To discover high-value AI use cases, reframe the problem. Instead of thinking about features, ask, "If my user had a human assistant for this workflow, what tasks would they delegate?" This simple question uncovers powerful opportunities where agents can perform valuable jobs, shifting focus from technology to user value.
To build a useful multi-agent AI system, model the agents after your existing human team. Create specialized agents for distinct roles like 'approvals,' 'document drafting,' or 'administration' to replicate and automate a proven workflow, rather than designing a monolithic, abstract AI.
The key to creating effective and reliable AI workflows is distinguishing between tasks AI excels at (mechanical, repetitive actions) and those it struggles with (judgment, nuanced decisions). Focus on automating the mechanical parts first to build a valuable and trustworthy product.
Don't write agent skills from scratch. First, manually guide the agent through a workflow step-by-step. After a successful run, instruct the agent to review that conversation history and generate the skill from it. This provides the crucial context of what a successful outcome looks like.
Shift the mental model from "building a workflow" to "hiring an employee." This focuses development on providing agents with the right knowledge (onboarding), context, and tools (a clear job description) to perform complex tasks autonomously.

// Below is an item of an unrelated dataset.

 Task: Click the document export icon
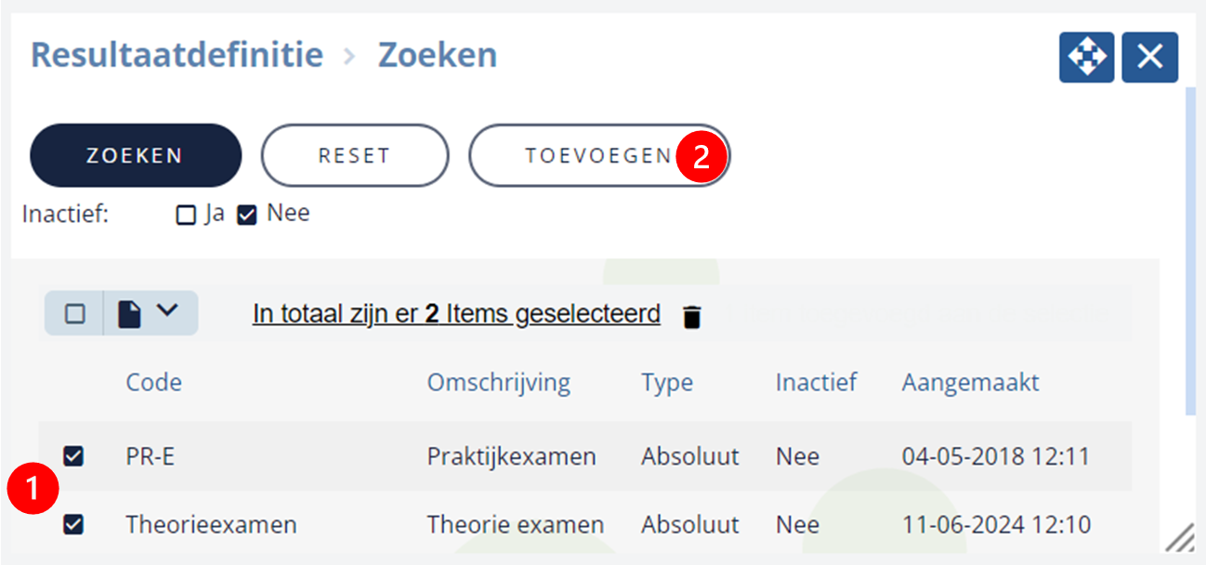click(x=129, y=314)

Instead of immediately building an AI agent, founders should first manually perform the target workflow as a service. This process allows them to deeply understand the pain points, map edge cases, and acquire initial clients. Only after mastering the job manually should they incrementally add vertical agents to automate specific steps.

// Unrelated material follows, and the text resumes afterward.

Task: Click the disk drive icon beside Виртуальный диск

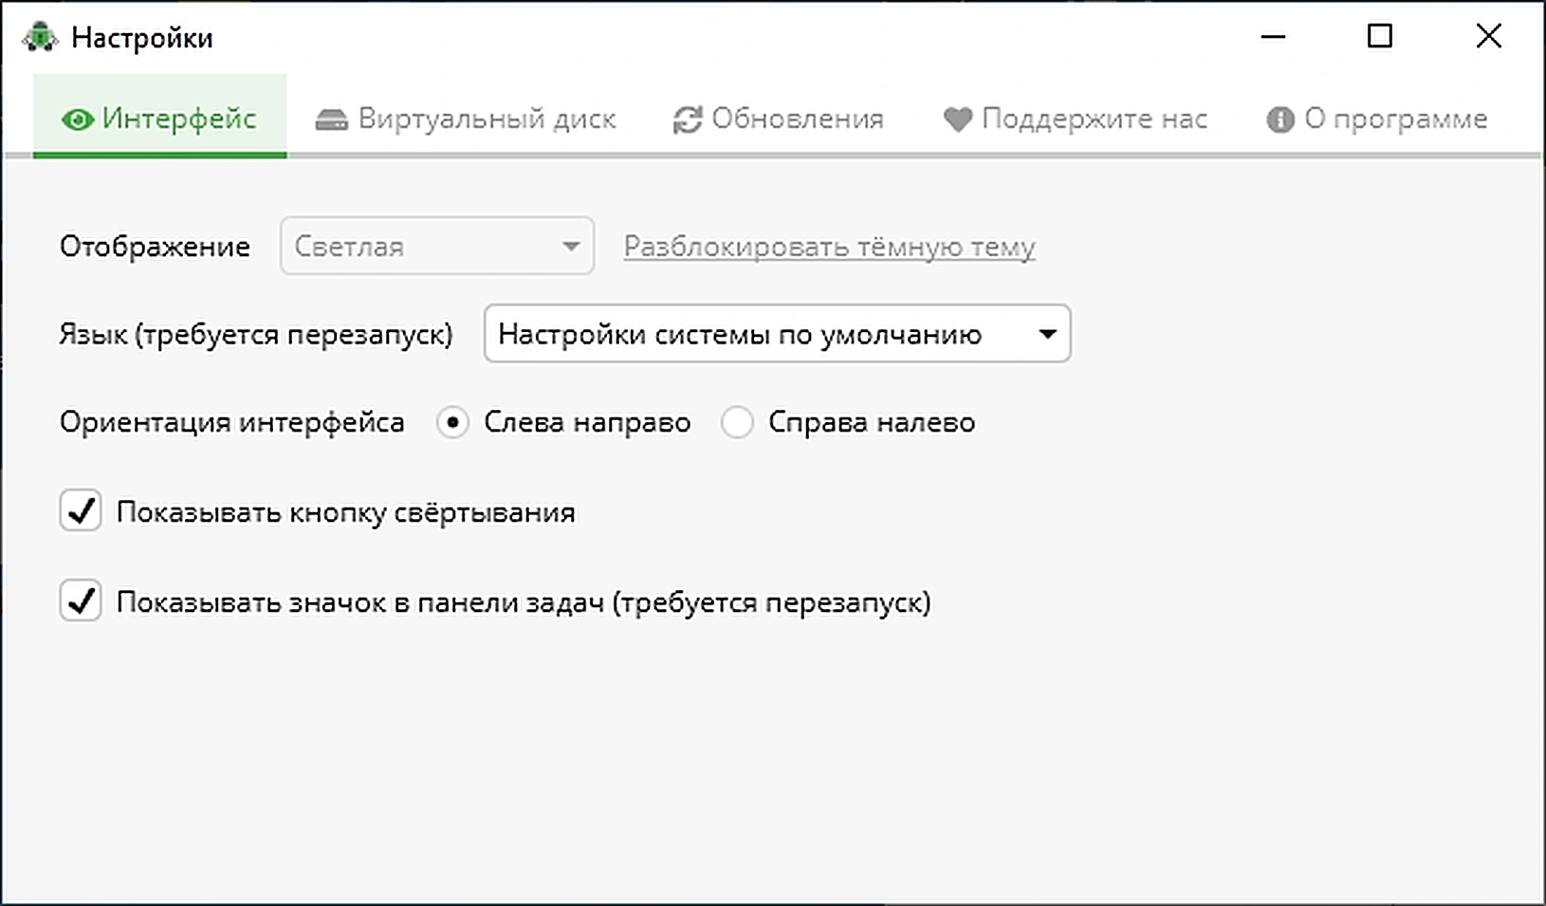Action: pos(331,120)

To avoid common pitfalls in AI development, treat building an agent like making a burger. Ensure you have all core components: a model (patty), tools (condiments), knowledge/memory (vegetables), and guardrails (bun). While the specific 'ingredients' can change, omitting any component results in an incomplete or broken agent.
The most effective way to build a powerful automation prompt is to interview a human expert, document their step-by-step process and decision criteria, and translate that knowledge directly into the AI's instructions. Don't invent; document and translate.
Instead of pre-designing a complex AI system, first achieve your desired output through a manual, iterative conversation. Then, instruct the AI to review the entire session and convert that successful workflow into a reusable "skill." This reverse-engineers a perfect system from a proven process.
To build an effective AI product, founders should first perform the service manually. This direct interaction reveals nuanced user needs, providing an essential blueprint for designing AI that successfully replaces the human process and avoids building a tool that misses the mark.